* **WORK ITEM**
Hand back the entries below exactly.
*****
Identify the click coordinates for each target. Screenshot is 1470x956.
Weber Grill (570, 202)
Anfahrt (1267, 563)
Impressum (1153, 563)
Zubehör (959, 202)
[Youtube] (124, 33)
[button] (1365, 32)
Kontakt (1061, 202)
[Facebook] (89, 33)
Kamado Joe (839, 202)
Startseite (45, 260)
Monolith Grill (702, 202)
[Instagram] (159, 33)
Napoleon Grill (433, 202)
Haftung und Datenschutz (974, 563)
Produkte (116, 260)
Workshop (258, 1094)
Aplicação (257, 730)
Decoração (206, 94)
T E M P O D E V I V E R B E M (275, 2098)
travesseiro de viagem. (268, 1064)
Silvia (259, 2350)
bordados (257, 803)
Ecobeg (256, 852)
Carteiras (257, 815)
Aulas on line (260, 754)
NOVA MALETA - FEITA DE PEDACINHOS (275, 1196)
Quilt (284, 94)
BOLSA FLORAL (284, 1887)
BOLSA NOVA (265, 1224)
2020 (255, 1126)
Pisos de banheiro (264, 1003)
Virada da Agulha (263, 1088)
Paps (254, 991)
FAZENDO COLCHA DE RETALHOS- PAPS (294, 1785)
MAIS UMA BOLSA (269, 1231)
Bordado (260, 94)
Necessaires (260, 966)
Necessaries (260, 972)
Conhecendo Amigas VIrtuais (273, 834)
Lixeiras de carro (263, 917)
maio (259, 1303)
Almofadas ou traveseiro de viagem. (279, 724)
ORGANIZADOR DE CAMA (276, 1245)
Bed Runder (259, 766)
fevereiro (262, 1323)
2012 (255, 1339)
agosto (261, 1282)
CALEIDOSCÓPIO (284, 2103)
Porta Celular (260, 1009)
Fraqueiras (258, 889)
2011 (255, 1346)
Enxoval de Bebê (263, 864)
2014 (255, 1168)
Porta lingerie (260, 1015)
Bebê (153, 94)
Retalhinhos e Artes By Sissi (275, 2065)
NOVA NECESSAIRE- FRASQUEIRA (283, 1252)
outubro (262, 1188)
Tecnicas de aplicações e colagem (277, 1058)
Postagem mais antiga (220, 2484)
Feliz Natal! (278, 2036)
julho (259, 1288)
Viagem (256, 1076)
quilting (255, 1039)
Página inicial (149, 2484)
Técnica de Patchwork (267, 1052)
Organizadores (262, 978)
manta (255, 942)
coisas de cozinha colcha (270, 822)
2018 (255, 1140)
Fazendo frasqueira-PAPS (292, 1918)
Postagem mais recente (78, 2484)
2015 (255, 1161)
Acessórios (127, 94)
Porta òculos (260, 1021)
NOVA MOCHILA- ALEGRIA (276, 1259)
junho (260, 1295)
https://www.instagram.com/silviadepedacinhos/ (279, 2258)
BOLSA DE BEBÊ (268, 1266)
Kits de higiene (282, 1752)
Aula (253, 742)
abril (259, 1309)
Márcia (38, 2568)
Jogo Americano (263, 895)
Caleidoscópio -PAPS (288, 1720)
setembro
*****
* **ANSWER TO THIS TASK**
Identify the click coordinates for each target. Screenshot is 1470x956.
Weber Grill (570, 202)
Anfahrt (1267, 563)
Impressum (1153, 563)
Zubehör (959, 202)
[Youtube] (124, 33)
[button] (1365, 32)
Kontakt (1061, 202)
[Facebook] (89, 33)
Kamado Joe (839, 202)
Startseite (45, 260)
Monolith Grill (702, 202)
[Instagram] (159, 33)
Napoleon Grill (433, 202)
Haftung und Datenschutz (974, 563)
Produkte (116, 260)
Workshop (258, 1094)
Aplicação (257, 730)
Decoração (206, 94)
T E M P O D E V I V E R B E M (275, 2098)
travesseiro de viagem. (268, 1064)
Silvia (259, 2350)
bordados (257, 803)
Ecobeg (256, 852)
Carteiras (257, 815)
Aulas on line (260, 754)
NOVA MALETA - FEITA DE PEDACINHOS (275, 1196)
Quilt (284, 94)
BOLSA FLORAL (284, 1887)
BOLSA NOVA (265, 1224)
2020 (255, 1126)
Pisos de banheiro (264, 1003)
Virada da Agulha (263, 1088)
Paps (254, 991)
FAZENDO COLCHA DE RETALHOS- PAPS (294, 1785)
MAIS UMA BOLSA (269, 1231)
Bordado (260, 94)
Necessaires (260, 966)
Necessaries (260, 972)
Conhecendo Amigas VIrtuais (273, 834)
Lixeiras de carro (263, 917)
maio (259, 1303)
Almofadas ou traveseiro de viagem. (279, 724)
ORGANIZADOR DE CAMA (276, 1245)
Bed Runder (259, 766)
fevereiro (262, 1323)
2012 (255, 1339)
agosto (261, 1282)
CALEIDOSCÓPIO (284, 2103)
Porta Celular (260, 1009)
Fraqueiras (258, 889)
2011 (255, 1346)
Enxoval de Bebê (263, 864)
2014 (255, 1168)
Porta lingerie (260, 1015)
Bebê (153, 94)
Retalhinhos e Artes By Sissi (275, 2065)
NOVA NECESSAIRE- FRASQUEIRA (283, 1252)
outubro (262, 1188)
Tecnicas de aplicações e colagem (277, 1058)
Postagem mais antiga (220, 2484)
Feliz Natal! (278, 2036)
julho (259, 1288)
Viagem (256, 1076)
quilting (255, 1039)
Página inicial (149, 2484)
Técnica de Patchwork (267, 1052)
Organizadores (262, 978)
manta (255, 942)
coisas de cozinha colcha (270, 822)
2018 (255, 1140)
Fazendo frasqueira-PAPS (292, 1918)
Postagem mais recente (78, 2484)
2015 (255, 1161)
Acessórios (127, 94)
Porta òculos (260, 1021)
NOVA MOCHILA- ALEGRIA (276, 1259)
junho (260, 1295)
https://www.instagram.com/silviadepedacinhos/ (279, 2258)
BOLSA DE BEBÊ (268, 1266)
Kits de higiene (282, 1752)
Aula (253, 742)
abril (259, 1309)
Márcia (38, 2568)
Jogo Americano (263, 895)
Caleidoscópio -PAPS (288, 1720)
setembro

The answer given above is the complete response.